═══ Data for the task

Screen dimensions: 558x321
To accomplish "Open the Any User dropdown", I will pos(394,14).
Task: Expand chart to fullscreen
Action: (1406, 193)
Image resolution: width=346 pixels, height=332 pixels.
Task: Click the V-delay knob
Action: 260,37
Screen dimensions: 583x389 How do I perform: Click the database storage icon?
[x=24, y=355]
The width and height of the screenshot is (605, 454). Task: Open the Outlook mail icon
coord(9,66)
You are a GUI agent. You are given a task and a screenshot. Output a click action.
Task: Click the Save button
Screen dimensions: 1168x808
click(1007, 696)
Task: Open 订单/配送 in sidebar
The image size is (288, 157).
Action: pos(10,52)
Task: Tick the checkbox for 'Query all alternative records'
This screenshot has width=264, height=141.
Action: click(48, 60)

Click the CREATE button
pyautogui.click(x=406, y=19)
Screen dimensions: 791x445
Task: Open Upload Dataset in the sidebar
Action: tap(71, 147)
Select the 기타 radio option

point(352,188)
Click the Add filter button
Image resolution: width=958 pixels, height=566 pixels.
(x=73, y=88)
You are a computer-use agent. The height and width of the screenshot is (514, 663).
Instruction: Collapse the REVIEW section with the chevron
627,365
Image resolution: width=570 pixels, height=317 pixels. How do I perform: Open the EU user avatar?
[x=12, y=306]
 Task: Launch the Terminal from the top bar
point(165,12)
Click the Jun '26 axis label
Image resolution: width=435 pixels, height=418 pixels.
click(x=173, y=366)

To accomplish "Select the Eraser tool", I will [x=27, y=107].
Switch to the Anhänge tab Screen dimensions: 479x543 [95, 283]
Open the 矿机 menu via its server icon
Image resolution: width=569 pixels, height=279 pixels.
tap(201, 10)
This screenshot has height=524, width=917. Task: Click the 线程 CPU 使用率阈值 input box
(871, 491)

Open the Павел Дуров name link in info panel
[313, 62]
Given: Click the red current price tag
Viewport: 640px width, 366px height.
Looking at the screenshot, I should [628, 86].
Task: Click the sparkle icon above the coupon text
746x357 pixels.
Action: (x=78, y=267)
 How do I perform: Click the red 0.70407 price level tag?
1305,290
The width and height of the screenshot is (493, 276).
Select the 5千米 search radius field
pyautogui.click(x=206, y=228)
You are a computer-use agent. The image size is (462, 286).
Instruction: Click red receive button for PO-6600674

══════

**What you need to do:**
Copy out the lines above with "computer" in them.

**Answer to the problem:**
You are a computer-use agent. The height and width of the screenshot is (514, 663).
You are a computer-use agent. The image size is (462, 286).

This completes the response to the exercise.